Soviet Lifestyle Museum
A charming and eclectic little museum of knick-knacks and kitsch cultural relics from life behind the Iron Curtain, this institution houses objects mainly from the 1970s and 1980s. Located in a former communal apartment that could house up to 20 people (the signature domestic set up of Soviet times, where multiple families lived together), it was founded in the early 1990s, after the collapse of the USSR. The museum started out as an informal collection of memorabilia and now, with the help of local council support, has established itself as one of Kazan’s quirkiest museums.
Inside the walls of the World Heritage listed Kremlin, the Hermitage is Kazan’s satellite branch of the world-class Hermitage in St. Petersburg, and is an impressive institution of culture. The museum contains over a million works of art, as well as scores of cultural artefacts, arms and armoury. Temporary exhibitions include works from St. Petersburg’s main collection, alongside work on permanent display including artefacts and handicrafts that date back to the Bronze Age, not to mention extensive collections of European, Asian and Russian art, and archaeological objects.
Found on the ground floor of the exquisite Kul Sharif Mosque, this museum documents the long history of Islam in the region. Practised by the Turkic-Tatars of the Volga and the Urals since the Middle Ages, Islam has been formative in shaping Tatarstan’s unique cultural heritage. The mosque is historic in itself – destroyed by Ivan the Terrible when he razed the city in 1552, it was rebuilt during the 1990s, and finally reopened in 2005.
Tatar jewellery | Courtesy of National Museum of the Republic of Tatarstan
Built in the early 1800s and the size of an entire block, the monumental Gostiny dvor – the old indoor marketplace – houses this expansive bounty of Tatar culture. Originally founded to house an extensive private collection of a local archaeologist and supported by science academics from Kazan University, the permanent exhibitions document Tatar culture that dates back to the Middle Ages. An extensive wealth of cultural information, the museum also runs several smaller branches that focus on niche subjects such as Tatarstan’s efforts in World War II and local authors and poets such as Musa Jalil.

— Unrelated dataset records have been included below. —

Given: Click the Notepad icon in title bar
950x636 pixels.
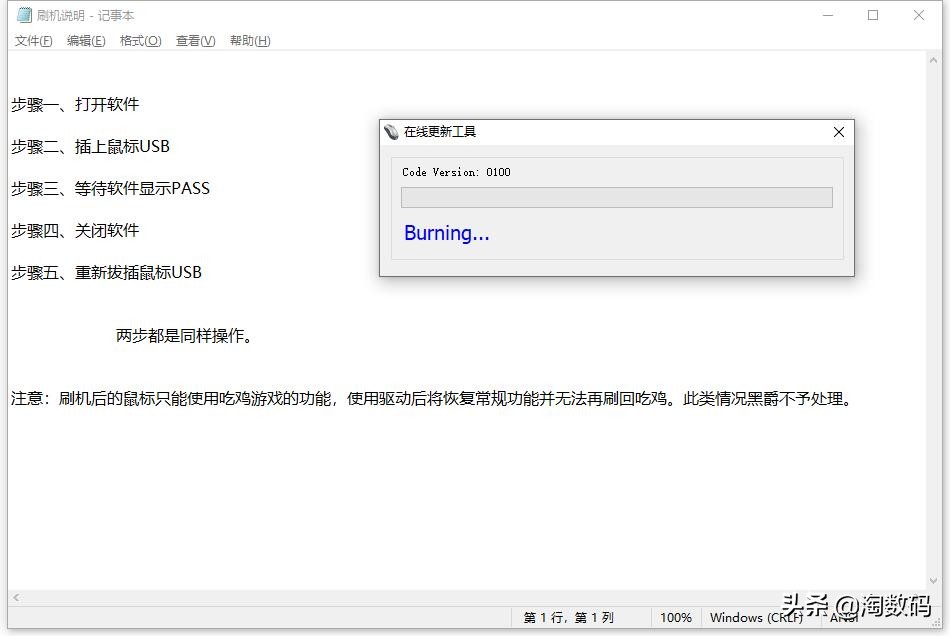Looking at the screenshot, I should tap(24, 15).
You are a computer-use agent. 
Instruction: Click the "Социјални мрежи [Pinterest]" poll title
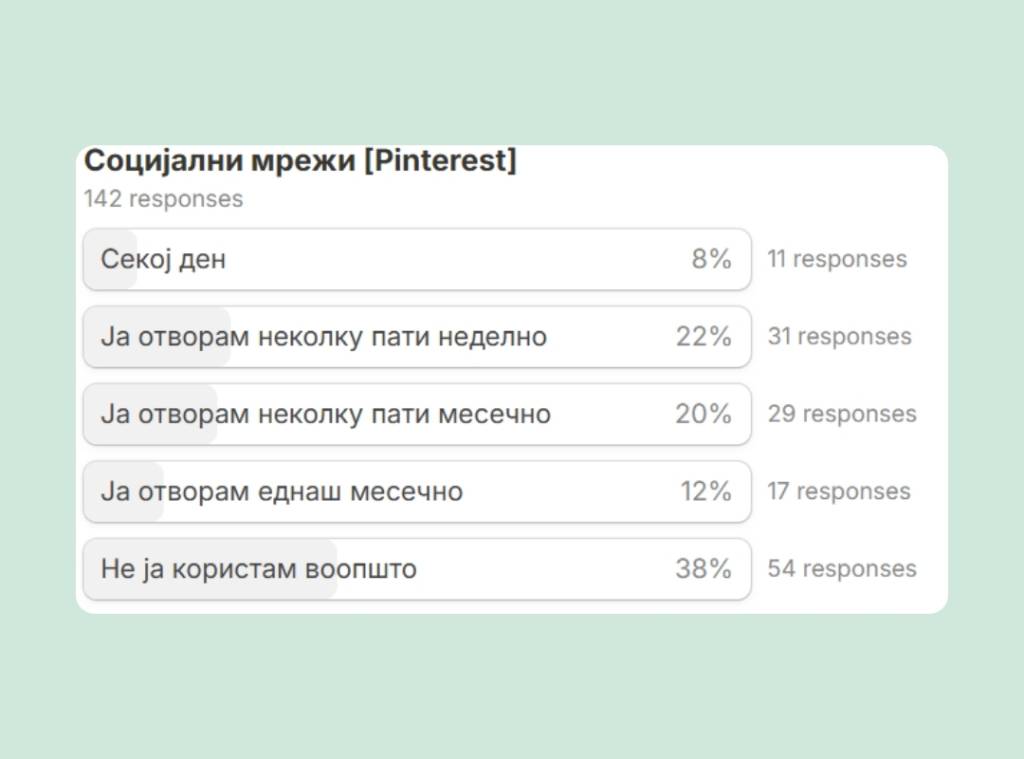pyautogui.click(x=300, y=161)
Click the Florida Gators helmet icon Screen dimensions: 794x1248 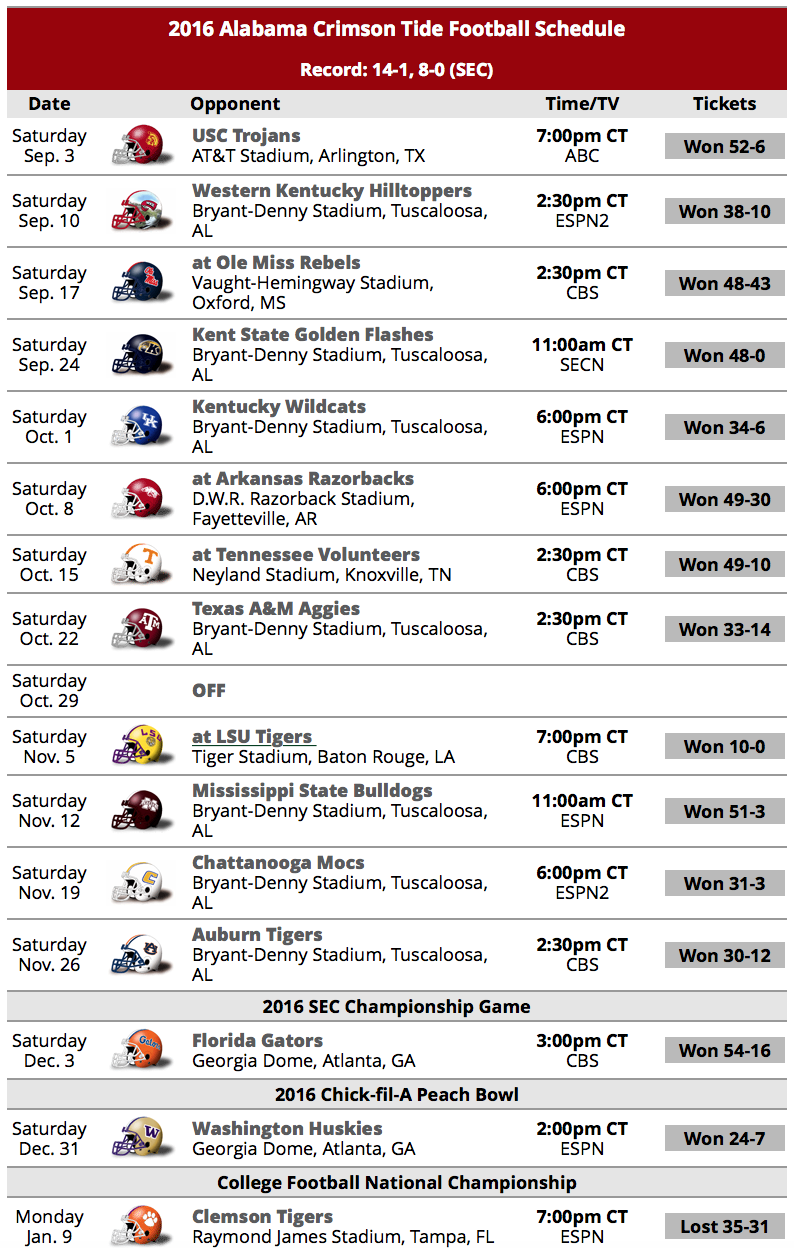coord(137,1051)
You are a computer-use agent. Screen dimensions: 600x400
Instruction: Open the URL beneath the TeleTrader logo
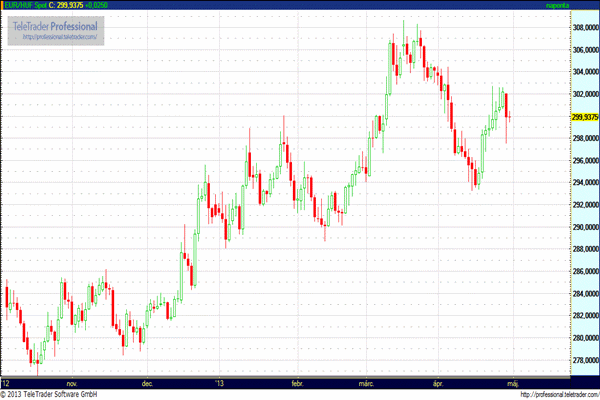[62, 37]
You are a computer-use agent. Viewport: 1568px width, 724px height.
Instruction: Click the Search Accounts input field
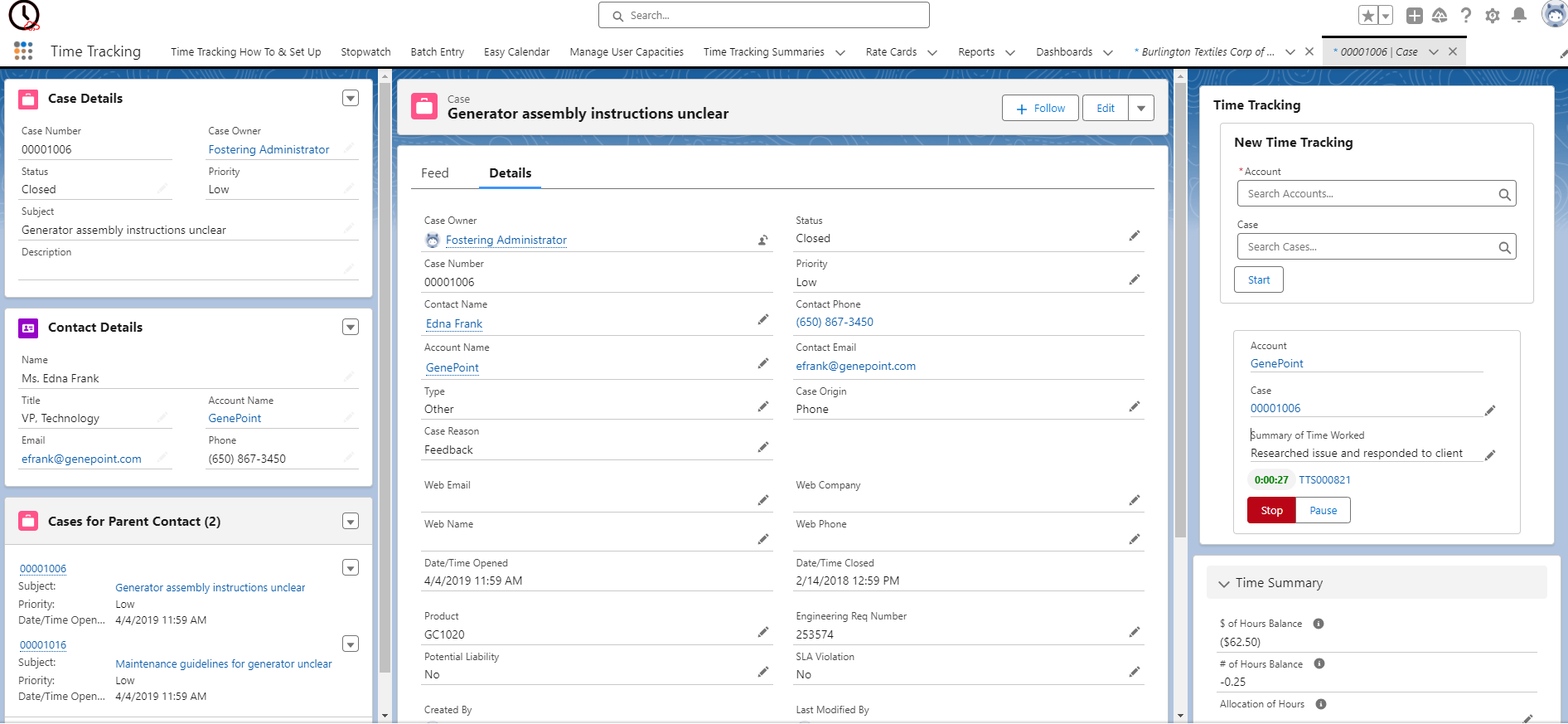point(1367,194)
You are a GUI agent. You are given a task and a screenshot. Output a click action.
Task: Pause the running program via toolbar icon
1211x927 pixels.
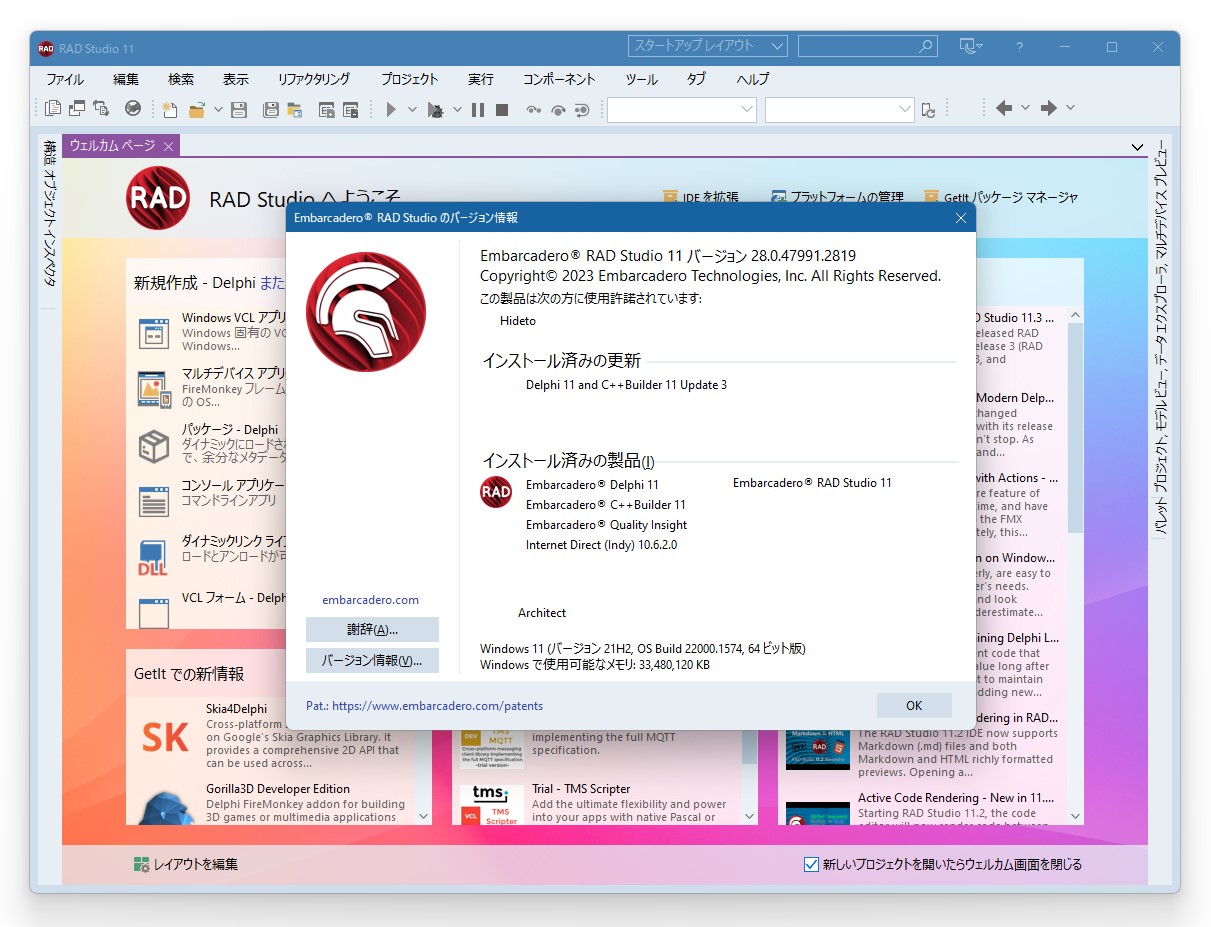[478, 110]
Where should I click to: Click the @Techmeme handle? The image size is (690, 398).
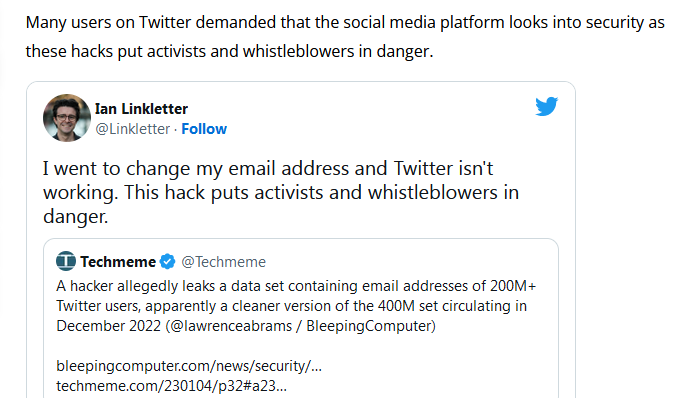pos(224,262)
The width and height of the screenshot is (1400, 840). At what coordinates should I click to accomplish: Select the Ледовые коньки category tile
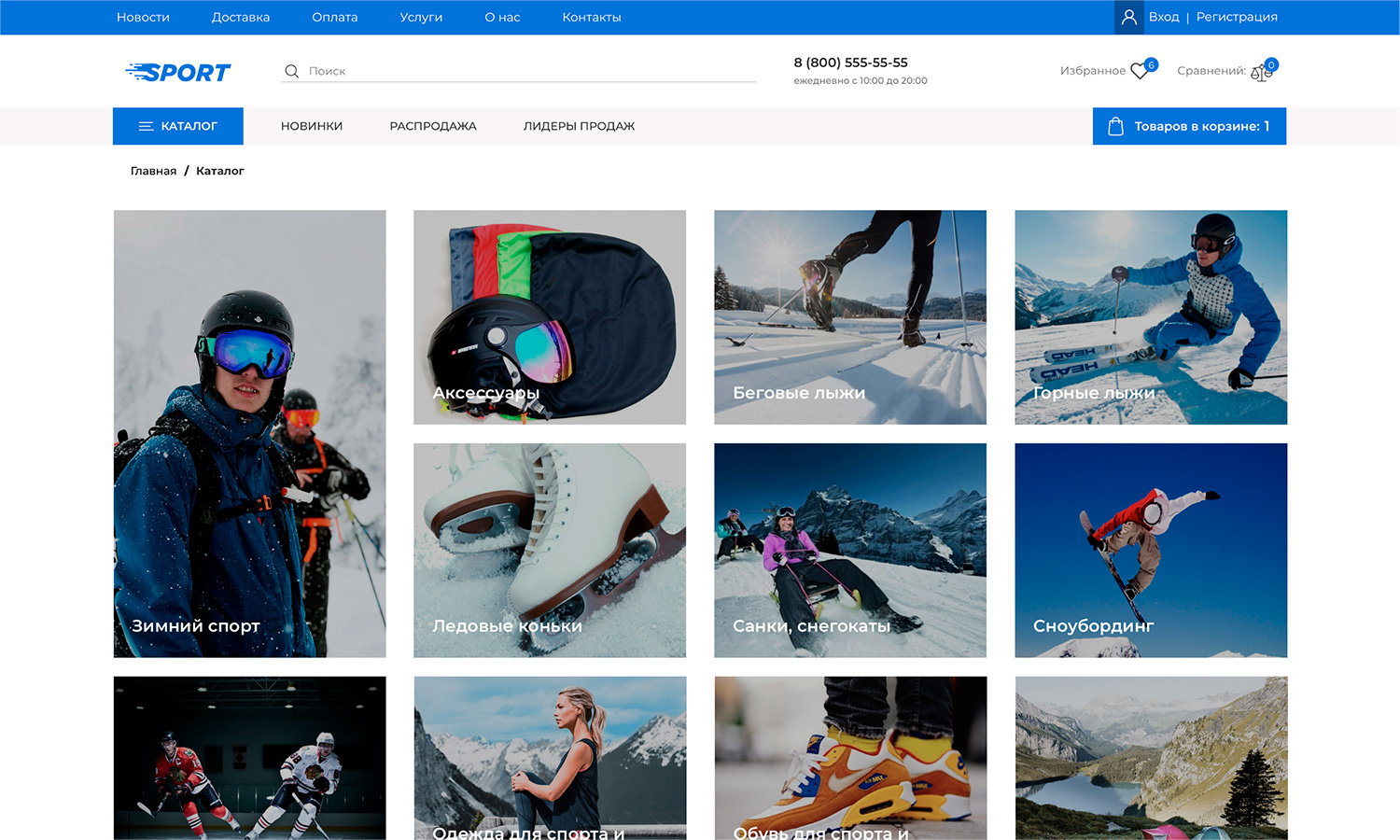(550, 550)
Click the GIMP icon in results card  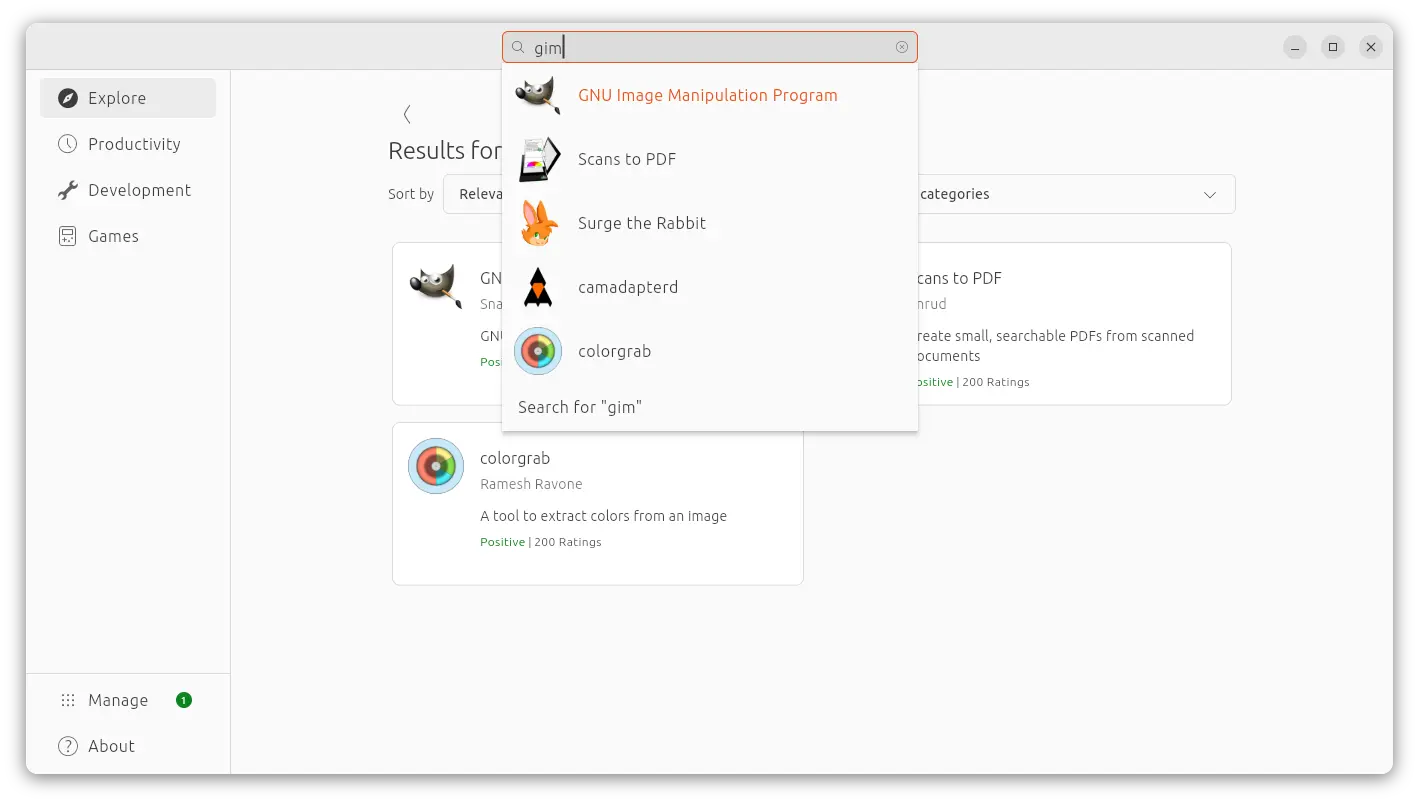pos(436,287)
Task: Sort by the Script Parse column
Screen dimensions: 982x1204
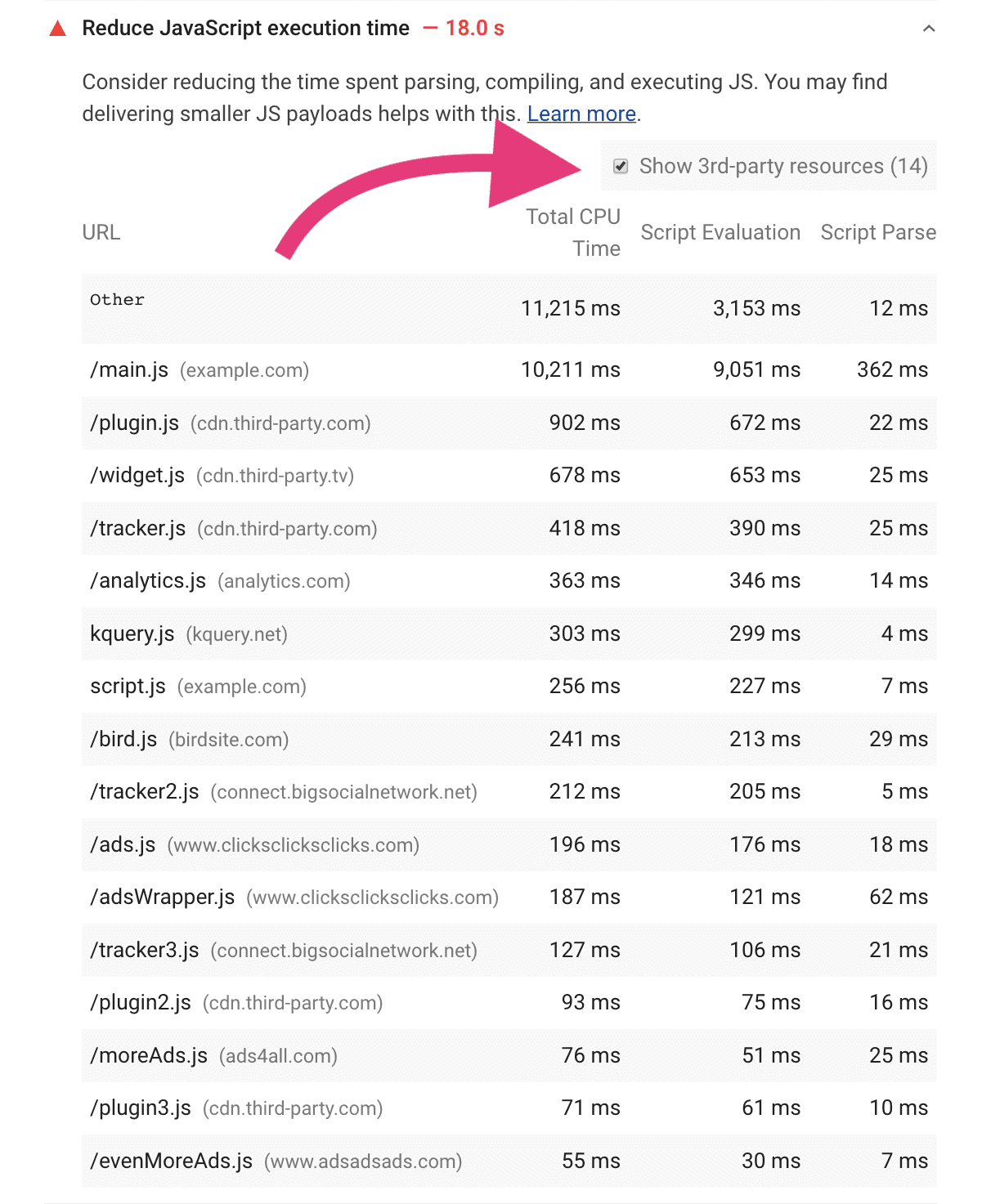Action: (x=877, y=232)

A trip to the central branch of the National Cultural Centre of Kazan is worth it for the architecture alone – it’s a gigantic masterpiece in Brutalism, next to an equally impressive obelisk. The museum features a well-organised and thorough collection of Tatar artefacts that comprehensively documents the Tatar culture and people. Unlike some of the other Tatar culture museums, the centre has a contemporary focus and documents the achievements and cultural contributions from the 20th and 21st centuries, as well as historically.
Tatarstan’s national dessert, chak-chak, is a delicious stack of honeyed flat bread that is served up at weddings and festivities throughout Kazan. Discover how it is made and the cultural traditions attached to the sweet treat, and sample some in person at this museum, located in an old merchant’s house in the old Tatar settlement. The exhibits also extend beyond the dessert into the daily life and cultural practices of the Tatar people.
State Museum of Fine Arts of the Republic of Tatarstan
Originally founded to preserve a local historian’s collection of paintings, sculptures, graphic works, decorative and applied art pieces, this museum is an impressive wealth of local culture. Adding to the thorough local collections are 16th century Russian iconography, European engravings and 20th century Russian avant-garde works, including paintings from great Russian artists by the likes of Ilya Repin and Vasily Tropinin. The museum also hosts jazz concerts.